Nell'ultimo anno, l'attività nel settore delle criptovalute è stata molto redditizia per la famiglia del presidente degli Stati Uniti Donald Trump. Il capo della Casa Bianca ha dichiarato che le crypto hanno portato nelle casse della famiglia oltre 1,4 miliardi di dollari, grazie soprattutto alle politiche promosse dalla sua amministrazione.
I documenti relativi alla dichiarazione finanziaria per il 2025, presentati all'Ufficio per l'Etica del Governo, mettono in luce come le società di Trump abbiano incassato quasi 800 milioni di dollari dal progetto World Liberty Financial, realizzato insieme ai suoi figli. Di questa cifra, oltre 520 milioni di dollari derivano dalla vendita di token e più di 250 milioni di dollari dalla cessione di quote della società.
Altri 635 milioni di dollari provengono invece dalla vendita delle meme coin di Trump. La somma complessiva rappresenta un enorme passo avanti rispetto ai 57,35 milioni di dollari incassati dalla vendita dei token di World Liberty e dichiarati l'anno precedente.
Donald Trump e criptovalute: il conflitto di interessi
Da quando è tornato alla Casa Bianca, Trump ha messo a punto una serie di politiche favorevoli al settore delle criptovalute, nominando alla guida della Securities and Exchange Commission, Paul Atkins, da sempre considerato una figura crypto-friendly. L'introduzione di norme federali sulle stablecoin e un approccio regolamentare meno rigido da parte del Dipartimento di Giustizia e della SEC hanno ulteriormente rafforzato l'industria delle criptovalute.
Tutto ciò, però, ha sollevato dubbi su possibili conflitti di interesse da parte del tycoon, considerato il coinvolgimento diretto della sua famiglia nel settore.
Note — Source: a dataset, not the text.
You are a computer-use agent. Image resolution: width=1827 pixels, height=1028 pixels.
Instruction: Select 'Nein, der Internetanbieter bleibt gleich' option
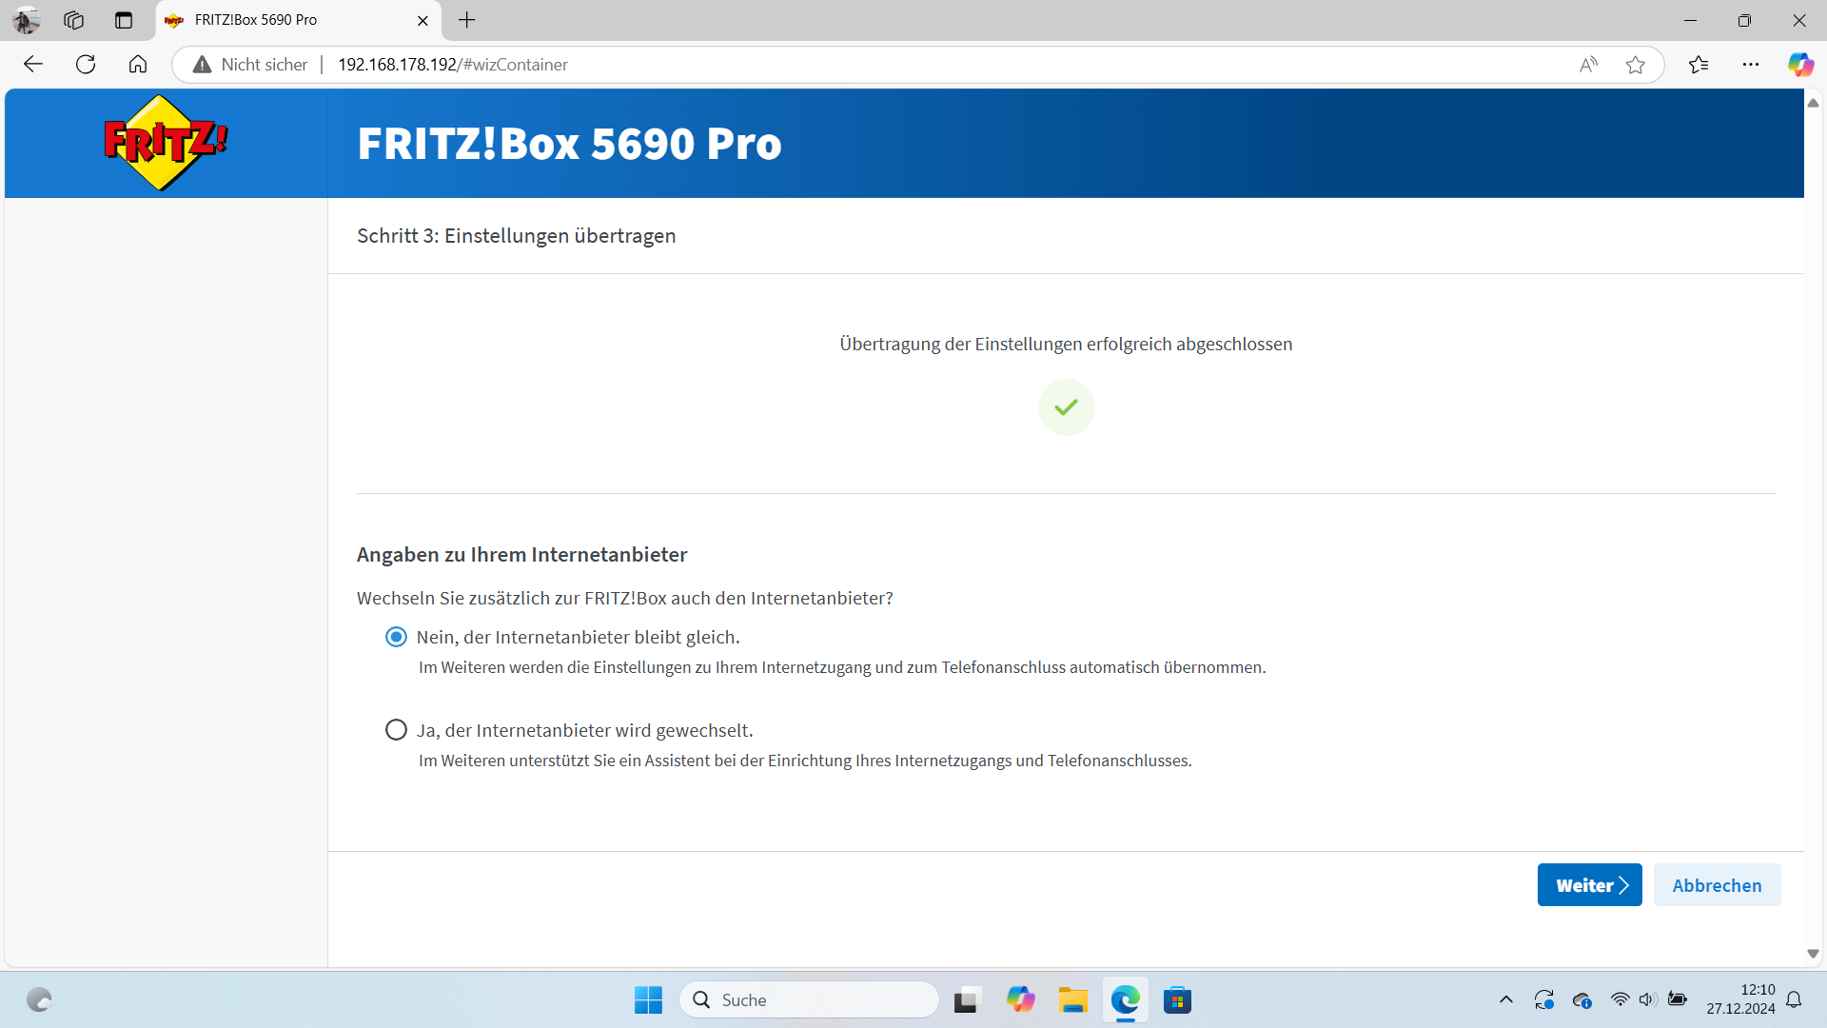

Su questo punto, la portavoce della Casa Bianca, Anna Kelly, ha dichiarato che "né il presidente né la sua famiglia hanno mai avuto, né avranno mai, conflitti di interesse".
Kelly ha sottolineato che Trump "ha reso con orgoglio gli Stati Uniti la capitale mondiale delle criptovalute attraverso le sue azioni esecutive", aggiungendo che tutte le decisioni sono state prese "nell'interesse del popolo americano". Quindi, "chi sostiene il contrario continua semplicemente a riproporre la stessa narrazione falsa e ormai logora che Democratici e media tradizionali portano avanti da un decennio", ha concluso.
In realtà, nonostante l'amministrazione statunitense abbia più volte affermato che gli interessi economici di Trump siano gestiti dai suoi figli, il presidente resta il beneficiario finale degli asset detenuti nel trust che riceve gli introiti.
Il modus operandi di Trump è stato giustificato da Don Fox, ex direttore ad interim dell'Ufficio federale per l'etica, l'ente che vigila sul rispetto delle norme etiche per i dipendenti federali ed esamina anche le dichiarazioni patrimoniali del presidente. L'esperto ha ricordato che il presidente e il vicepresidente degli Stati Uniti sono esentati dalle leggi sui conflitti di interesse applicabili agli altri membri del potere esecutivo.
"Ogni presidente dall'epoca successiva al Watergate ha gestito il proprio patrimonio come se fosse soggetto alle norme sui conflitti di interesse", ha dichiarato Fox. "Con Trump, queste consuetudini sono state completamente abbandonate". Secondo Fox, sarebbe quindi opportuno introdurre ulteriori riforme in materia di etica pubblica. "Dal punto di vista legislativo, una possibile misura sarebbe limitare le tipologie di investimenti che il presidente e il vicepresidente possono detenere", ha affermato.